International phone calls are expensive. But in Newark, N.J., you can make them for free. All you need to do is walk over to one of the city's newly installed kiosks in neighborhoods across the city.
“Free is pretty good,” quipped Martin O’Malley, the former mayor of Baltimore and governor of Maryland, as he moderated a panel discussion in mid-October at the 2018 MetroLab Network Summit on the campus of the New Jersey Institute of Technology (NJIT) in Newark.
The project, known as LinkNWK (pronounced “Link Newark”), launched Oct. 16, 2018, and is a partnership between the city, the Newark Community Economic Development Corporation, NJIT and Intersection, a maker of kiosks and the supporting software technology. Intersection will install up to 45 of the kiosks all across the city in the coming weeks.
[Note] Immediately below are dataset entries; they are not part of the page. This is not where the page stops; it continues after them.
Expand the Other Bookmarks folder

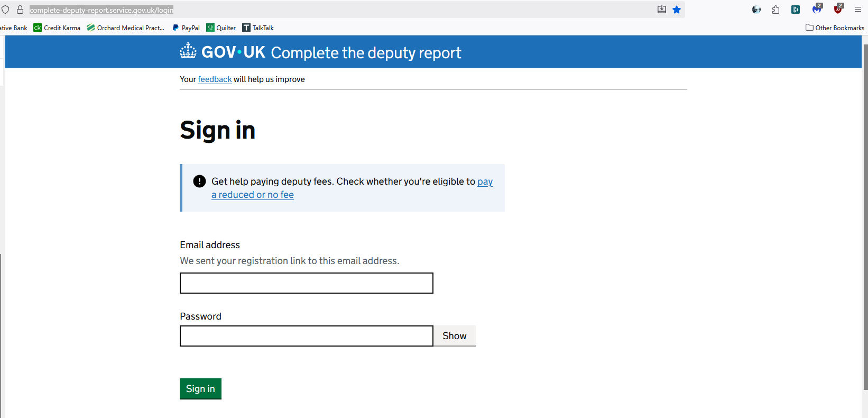[835, 28]
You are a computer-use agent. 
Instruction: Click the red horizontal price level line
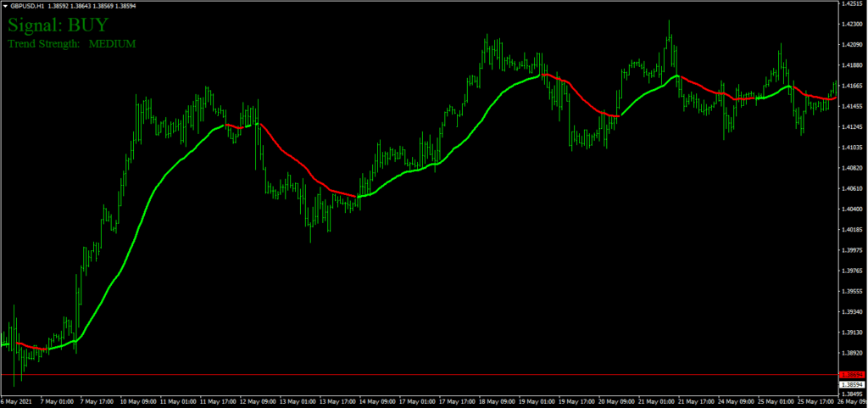(x=424, y=374)
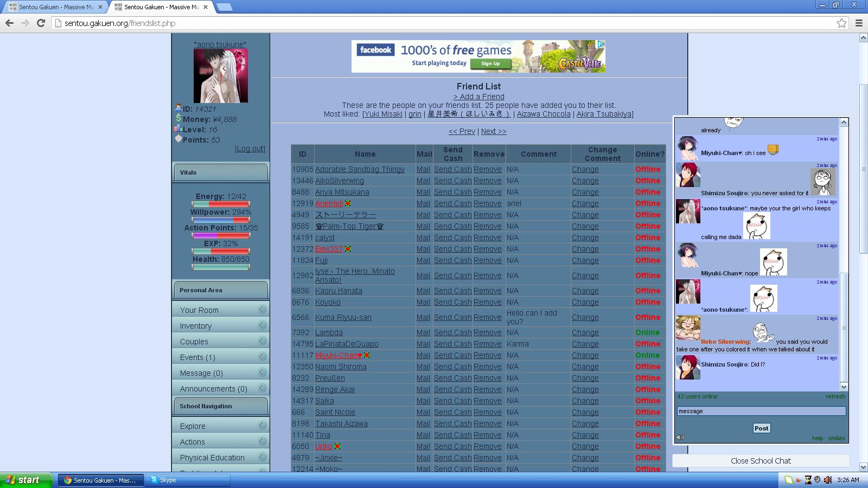This screenshot has width=868, height=488.
Task: Bookmark page with the star icon
Action: point(841,23)
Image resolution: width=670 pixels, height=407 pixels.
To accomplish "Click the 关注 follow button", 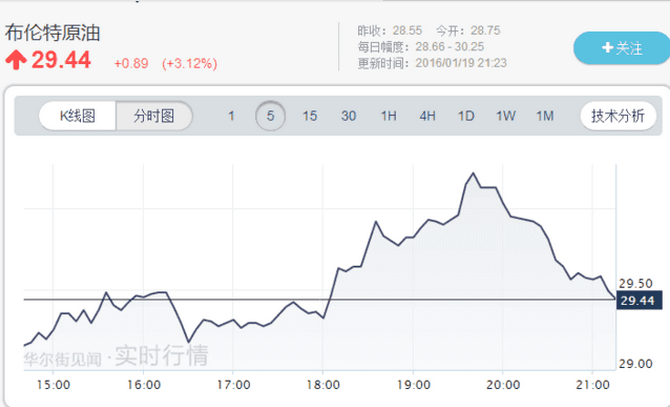I will (622, 48).
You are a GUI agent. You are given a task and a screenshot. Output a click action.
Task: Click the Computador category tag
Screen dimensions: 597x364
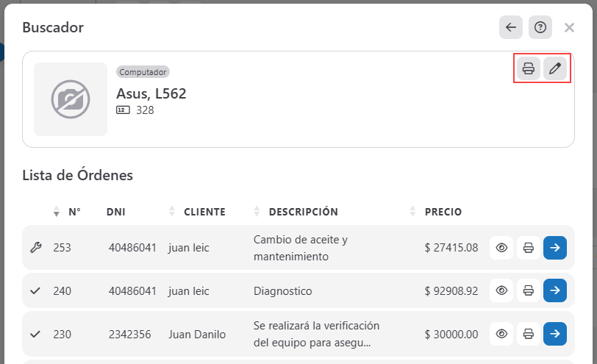pos(143,72)
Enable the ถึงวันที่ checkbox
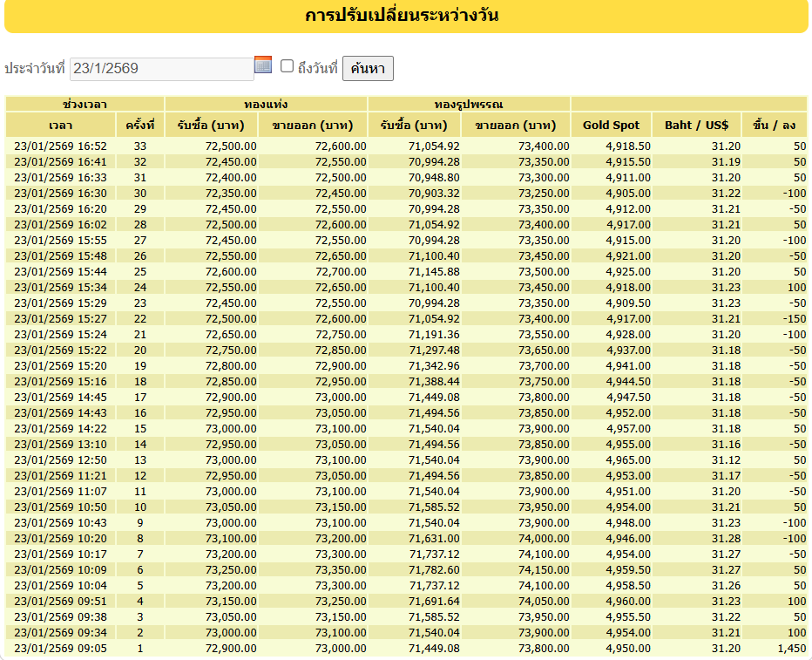The width and height of the screenshot is (812, 660). click(x=287, y=66)

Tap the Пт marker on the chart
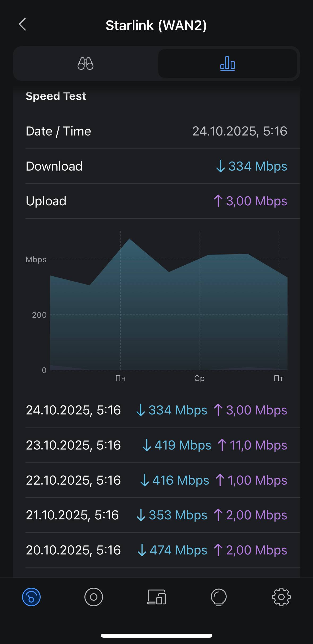pos(278,378)

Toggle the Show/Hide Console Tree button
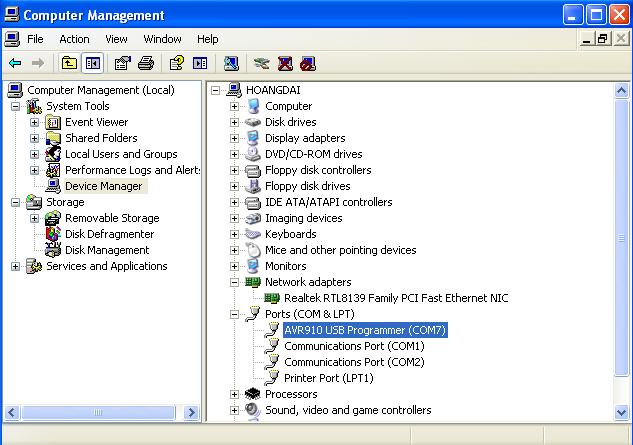[92, 63]
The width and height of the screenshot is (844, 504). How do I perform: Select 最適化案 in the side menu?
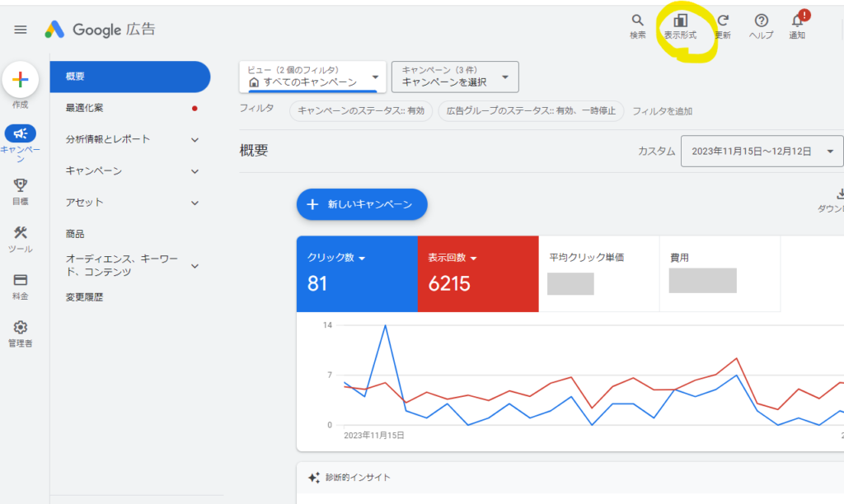coord(85,108)
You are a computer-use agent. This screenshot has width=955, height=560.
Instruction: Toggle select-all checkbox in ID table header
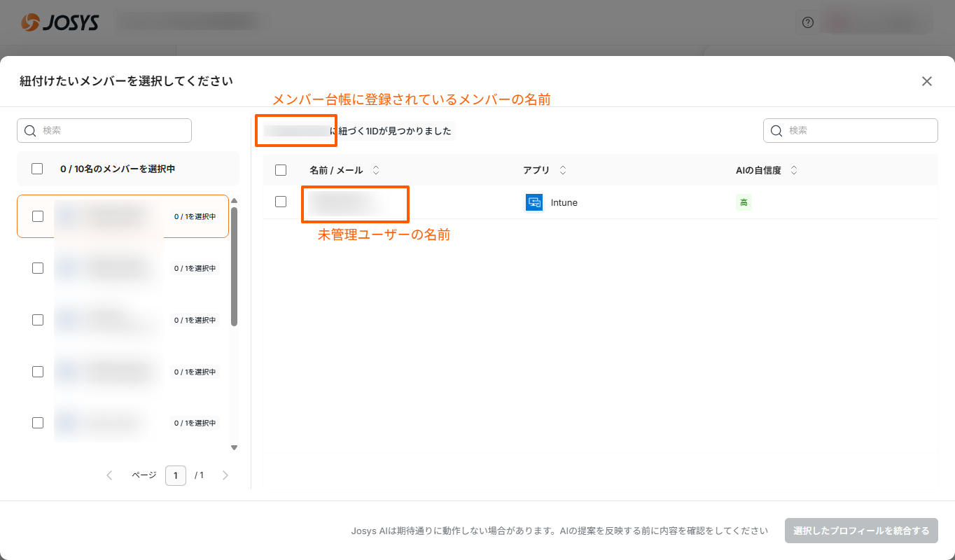click(281, 170)
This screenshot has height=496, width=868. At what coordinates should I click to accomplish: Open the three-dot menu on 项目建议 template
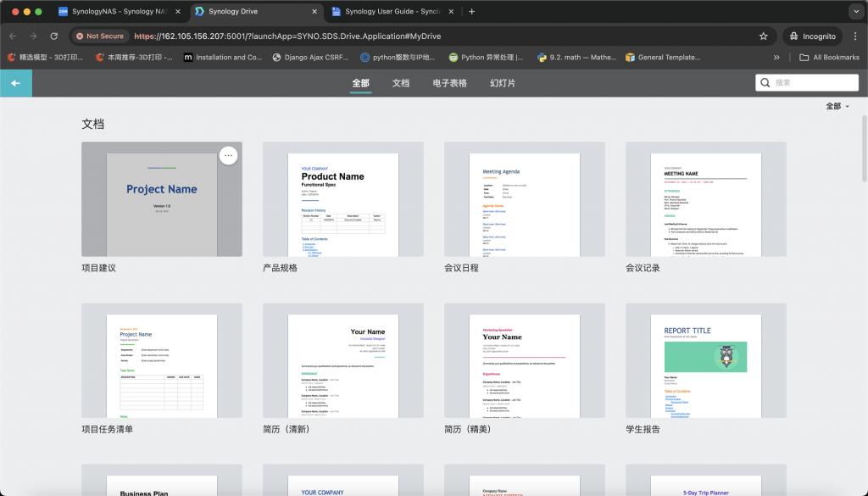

“LinkNewark is incredible,” said Mayor Ras J. Baraka, speaking during the mayoral panel at the Summit. “It allows people to make phone calls anyplace in the world they want to. It allows people to charge their cellphone,” said Baraka, adding that the kiosks also provide city maps, information about local events and more. In addition, the kiosks act as free Wi-Fi hot spots around the city.
The kiosks on Newark streets join other similar units in New York, London and other cities in the United Kingdom. Intersection is set to launch LinkPHL in Philadelphia in the coming weeks.
Some of the other information provided by the kiosks includes news and weather, information about cultural programs, opportunities for civic engagement, local photography and more.
Like many smart city projects in Newark, they are supported by Newark Fiber, a program to bring affordable gigabit-speed Internet service to Newark. The network spans some 26 miles, said Baraka. “Some of it is being used, particularly in the downtown area and some of the parks,” he said.
“Millions of people in New York and London have enjoyed Link’s free, super-fast Wi-Fi, useful information, and other free services,” said Jen Hensley, president of Link at Intersection, in a statement. “Newark is a rising star in the tech economy, and we are proud that LinkNWK will only add to this momentum.”
The kiosk services are free and are supported through advertising, similar to how kiosks are funded in other cities like Kansas City, Mo., or New York City.
“As a company, we believe it’s important to provide continual support to an area where so many of our customers and employees live, work and visit,” said Mark Krolick, vice president of marketing at United Airlines, a sponsor of the LinkNWK project, in a statement. “These new kiosks are another example of connecting Newark with the world.”
Editor's note: An earlier version of this story stated all 45 kiosks have been installed. The kiosks project is partially deployed, and more will come online in the coming weeks.